It does not look underweight, so that's a good thing.

Your substrate seems dry. If it were me, I'd soak a bunch of leaks and or sphagnum moss and make a nice, moist, flat (condensed) top layer in your tank...no dry springy moss sticking up or dry coco stuff to stick on 'em. Maybe add another coco hut or some large leaves to hide under.

I think I see a soaking dish...a dish/bowl/salsa cup with a half inch of spring water may be found enjoyable by your frog, if its not available.

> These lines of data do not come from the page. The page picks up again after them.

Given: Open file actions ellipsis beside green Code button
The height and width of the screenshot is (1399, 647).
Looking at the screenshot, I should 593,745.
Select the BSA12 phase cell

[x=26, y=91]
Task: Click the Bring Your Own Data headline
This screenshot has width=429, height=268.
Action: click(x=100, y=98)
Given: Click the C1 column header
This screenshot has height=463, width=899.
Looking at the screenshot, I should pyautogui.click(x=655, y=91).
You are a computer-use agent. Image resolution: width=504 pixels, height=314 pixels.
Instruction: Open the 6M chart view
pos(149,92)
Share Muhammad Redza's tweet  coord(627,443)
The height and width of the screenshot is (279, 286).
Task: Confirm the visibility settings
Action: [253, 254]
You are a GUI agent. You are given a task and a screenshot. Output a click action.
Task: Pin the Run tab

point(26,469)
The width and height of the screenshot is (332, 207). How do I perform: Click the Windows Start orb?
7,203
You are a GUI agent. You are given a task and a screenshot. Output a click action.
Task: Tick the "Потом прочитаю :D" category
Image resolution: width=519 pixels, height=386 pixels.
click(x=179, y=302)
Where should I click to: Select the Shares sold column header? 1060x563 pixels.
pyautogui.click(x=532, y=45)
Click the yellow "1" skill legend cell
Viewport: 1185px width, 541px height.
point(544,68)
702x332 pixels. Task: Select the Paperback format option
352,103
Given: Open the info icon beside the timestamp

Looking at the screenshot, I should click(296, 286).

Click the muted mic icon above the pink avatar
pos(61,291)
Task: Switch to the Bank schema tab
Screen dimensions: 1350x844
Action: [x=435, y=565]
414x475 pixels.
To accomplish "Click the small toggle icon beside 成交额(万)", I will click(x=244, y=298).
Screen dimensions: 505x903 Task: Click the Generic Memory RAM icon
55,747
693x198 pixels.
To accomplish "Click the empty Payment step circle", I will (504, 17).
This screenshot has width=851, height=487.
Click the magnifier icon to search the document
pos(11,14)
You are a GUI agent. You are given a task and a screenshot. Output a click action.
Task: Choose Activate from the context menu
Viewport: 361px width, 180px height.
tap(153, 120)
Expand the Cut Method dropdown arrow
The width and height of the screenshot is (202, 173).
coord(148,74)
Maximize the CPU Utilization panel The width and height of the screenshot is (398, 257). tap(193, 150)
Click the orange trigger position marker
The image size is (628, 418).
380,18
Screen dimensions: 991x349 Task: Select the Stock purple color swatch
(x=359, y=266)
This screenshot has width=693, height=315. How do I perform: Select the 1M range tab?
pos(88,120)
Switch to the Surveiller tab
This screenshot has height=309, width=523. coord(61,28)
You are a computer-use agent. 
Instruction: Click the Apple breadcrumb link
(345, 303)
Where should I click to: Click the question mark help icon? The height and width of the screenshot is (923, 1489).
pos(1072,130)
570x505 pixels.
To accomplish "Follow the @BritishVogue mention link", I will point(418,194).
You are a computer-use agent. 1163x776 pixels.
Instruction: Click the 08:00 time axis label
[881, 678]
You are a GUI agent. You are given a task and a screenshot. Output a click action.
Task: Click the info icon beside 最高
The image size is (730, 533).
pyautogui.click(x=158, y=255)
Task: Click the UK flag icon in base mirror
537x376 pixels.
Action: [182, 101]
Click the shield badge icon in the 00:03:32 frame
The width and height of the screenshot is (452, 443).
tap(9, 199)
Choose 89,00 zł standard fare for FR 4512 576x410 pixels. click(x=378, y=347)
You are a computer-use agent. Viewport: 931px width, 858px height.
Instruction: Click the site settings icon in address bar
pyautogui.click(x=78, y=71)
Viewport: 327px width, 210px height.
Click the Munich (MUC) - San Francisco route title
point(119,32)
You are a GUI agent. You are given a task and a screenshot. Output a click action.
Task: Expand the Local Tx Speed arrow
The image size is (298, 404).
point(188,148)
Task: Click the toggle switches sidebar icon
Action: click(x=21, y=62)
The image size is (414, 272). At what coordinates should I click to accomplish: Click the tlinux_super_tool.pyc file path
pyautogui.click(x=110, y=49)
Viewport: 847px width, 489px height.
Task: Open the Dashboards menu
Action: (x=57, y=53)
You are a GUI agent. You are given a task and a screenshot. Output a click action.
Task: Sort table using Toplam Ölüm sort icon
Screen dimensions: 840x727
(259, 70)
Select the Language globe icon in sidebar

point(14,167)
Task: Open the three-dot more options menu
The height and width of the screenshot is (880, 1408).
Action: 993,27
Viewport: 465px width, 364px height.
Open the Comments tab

A frog of that size should/can eat a hell of a lot more than 12 fruit flies. Try a feeding station (little chunk of banana) and feed enough that the frog will still eat the flies vs the flies crawling on your frog and freaking it out. Excess flies should gather at the feeding station and will be easy prey if and when the frog feels like eating again.

Your temps seem fine.

Don't over expose your frog to the lights either, I try to not exceed 12 hrs.

Good luck 

I'm sure someone will chime in with some 'smart' sciencey stuff for you shortly.


----------



## rosablivion (Nov 1, 2014)

Thanks very much! I will try making these changes. I tried a feeding station this morning and the frog seemed a little wary of something new in the tank, but hopefully she will get used to it. Do you typically cover your terrarium at night, or how do you monitor light exposure? Thanks!


----------



## dendrobates (May 11, 2009)

I just recently started supplementing every day with Rep-Cal because that is what it says on the container. A couple days ago I found a frog in the same position as yours and unresponsive. I now believe it may have been too much calcium. Thoughts?


----------



## rosablivion (Nov 1, 2014)

I did wonder about that, although I read that it is essentially impossible to overdose on calcium. I would be interested to know whether others have had this experience. It certainly looks a lot like tetany, and at this point I'm pretty sure it can't be too little calcium. I will try only supplementing every other day. Thanks!


----------